## [Required action]
Only lines holding the word "Need" are wanted from the records; copy all of them.
-------- Data extracts --------
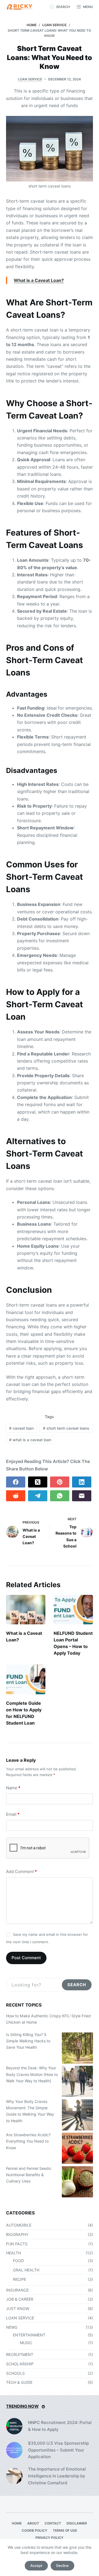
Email (13, 1814)
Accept (36, 2565)
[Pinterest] (59, 1481)
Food (18, 2260)
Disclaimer (77, 2523)
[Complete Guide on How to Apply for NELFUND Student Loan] (25, 1679)
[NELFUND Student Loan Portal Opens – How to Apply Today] (73, 1610)
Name (13, 1787)
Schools (15, 2373)
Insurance (17, 2290)
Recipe (19, 2279)
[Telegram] (37, 1495)
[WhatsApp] (59, 1495)
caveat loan (21, 1428)
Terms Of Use (65, 2530)
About (33, 2523)
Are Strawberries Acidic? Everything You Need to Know (28, 2141)
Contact (53, 2523)
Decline (62, 2565)
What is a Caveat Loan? (39, 280)
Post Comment (26, 1957)
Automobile (18, 2225)
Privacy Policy (49, 2538)
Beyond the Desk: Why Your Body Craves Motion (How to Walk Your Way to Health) (32, 2074)
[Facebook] (15, 1481)
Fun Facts (17, 2243)
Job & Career (19, 2299)
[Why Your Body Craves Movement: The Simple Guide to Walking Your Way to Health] (77, 2114)
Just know (17, 2308)
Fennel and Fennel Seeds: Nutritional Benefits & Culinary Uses (29, 2175)
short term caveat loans (66, 1428)
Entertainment (29, 2335)
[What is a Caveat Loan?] (25, 1610)
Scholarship (20, 2363)
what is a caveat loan (30, 1439)
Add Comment (21, 1871)
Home (17, 2523)
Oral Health (26, 2270)
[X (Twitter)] (37, 1481)
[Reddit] (15, 1495)
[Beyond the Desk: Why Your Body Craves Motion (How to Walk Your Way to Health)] (77, 2081)
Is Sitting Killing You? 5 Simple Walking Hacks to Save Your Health (28, 2041)
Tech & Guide (19, 2382)
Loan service (30, 79)
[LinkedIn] (81, 1481)
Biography (17, 2234)
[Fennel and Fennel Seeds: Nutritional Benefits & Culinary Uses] (77, 2181)
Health (13, 2253)
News (11, 2327)
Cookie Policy (34, 2530)
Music (26, 2342)
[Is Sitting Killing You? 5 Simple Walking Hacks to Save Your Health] (77, 2048)
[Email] (81, 1495)
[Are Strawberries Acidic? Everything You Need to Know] (77, 2148)
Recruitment (19, 2354)
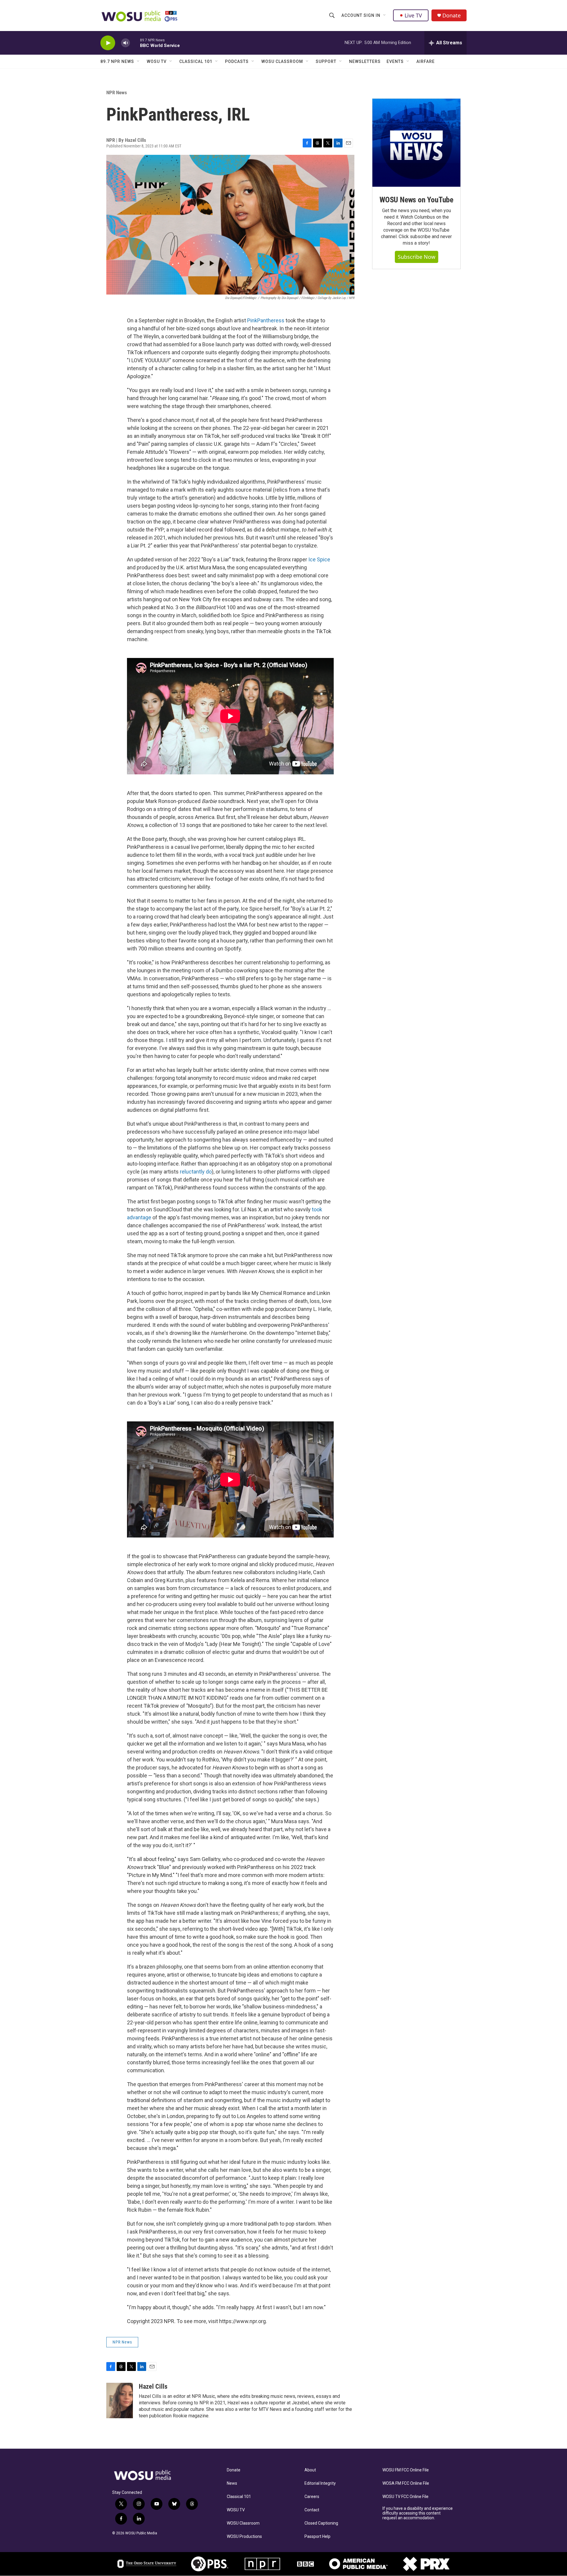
--------
## [Answer to this problem]
Are Strawberries Acidic? Everything You Need to Know (28, 2141)
[Are Strawberries Acidic? Everything You Need to Know] (77, 2148)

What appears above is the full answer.